The value of a business can be a moving target. There are often adjustments to be made for changes between the date of contract, last set of accounts, and completion. Preparing these clauses requires solicitors who have a practical understanding of the issues involved.
Sometimes the price can be related to the future performance of the business. In such cases the sale agreement will include earn-out provisions so that if the business continues to perform for the period of the earn-out, the seller receives further money, but at the same time the purchaser is protected in that if the business fails to perform he ultimately pays less for it.
Deferred consideration or escrow arrangements are other mechanisms that buyers often use to protect themselves. The buyer may be concerned, if all the consideration is paid at completion, that he will later find the seller is hard to trace, leaving the buyer to deal with anything that he sought to protect himself against in the Warranties.
With an owner managed business a purchaser will often want to tie the seller into the business in an advisory capacity for a year, two years, and in some cases longer.
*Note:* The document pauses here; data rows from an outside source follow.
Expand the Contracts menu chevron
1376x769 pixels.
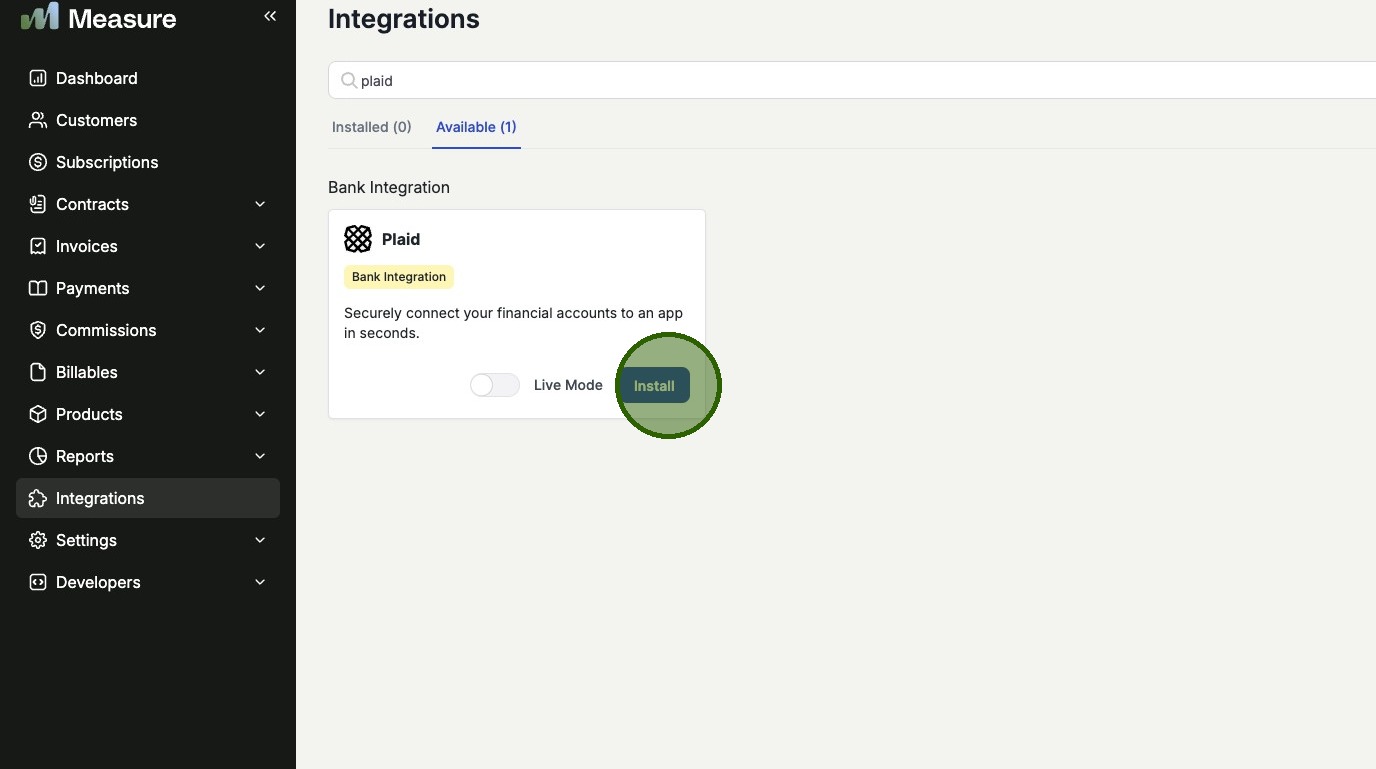click(260, 204)
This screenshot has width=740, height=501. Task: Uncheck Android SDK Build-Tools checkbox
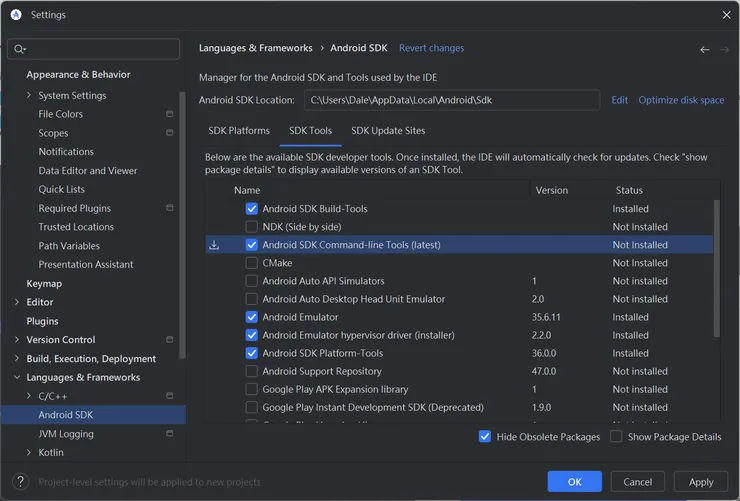tap(252, 209)
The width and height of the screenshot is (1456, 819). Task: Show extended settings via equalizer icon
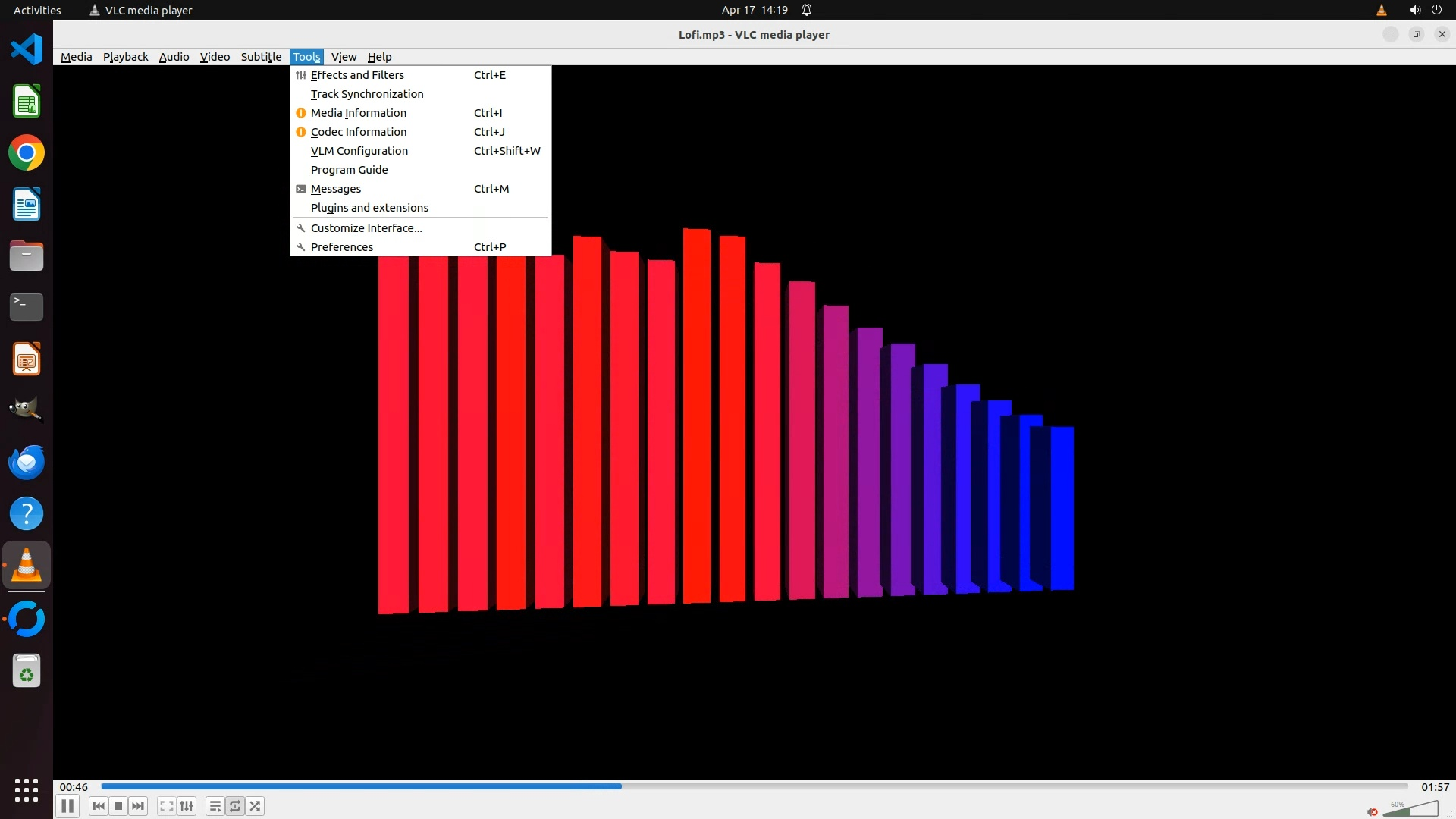point(187,806)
This is often needed to enable a handover period to ensure the seamless transfer and growth of the business. It can be difficult to be clear and specific about the basis on which the Seller will remain involved in the business.
While the transaction is based on the Sale and Purchase Agreement, there are other documents to consider and prepare, including:
Leases and property related documents
Assignments of contracts, goodwill, intellectual property rights
Board minutes for companies (possibly buyer as well as seller)
Service agreements (if seller staying on in the business)
Compromise agreements where some employees might be leaving the business
Releases from guarantees and debentures
Funding and security
In cases where the shares are being sold the employee issues are limited. This is because the Company remains the employer and there is no change whatsoever so far as the legal position of the employees is concerned.
Assets sales are entirely different. The seller’s contract of employment with the employees is theoretically terminated and a new contract is put in place with the buyer. This area of law is now covered by detailed statutory provisions under the Transfer of Undertakings (Protection of Employment) Regulations 2006 and The Service Provision Change (Protection of Employment) Regulations (Northern Ireland) 2006, usually referred to as TUPE.
The TUPE Regulations are very complicated and even a technical breach can give employees the right to bring extensive claims against the buyer or the seller. This tends to be one of the more difficult aspects of any business purchase or sale that needs to be considered with specialist advice to make sure there are no traps for the unwary.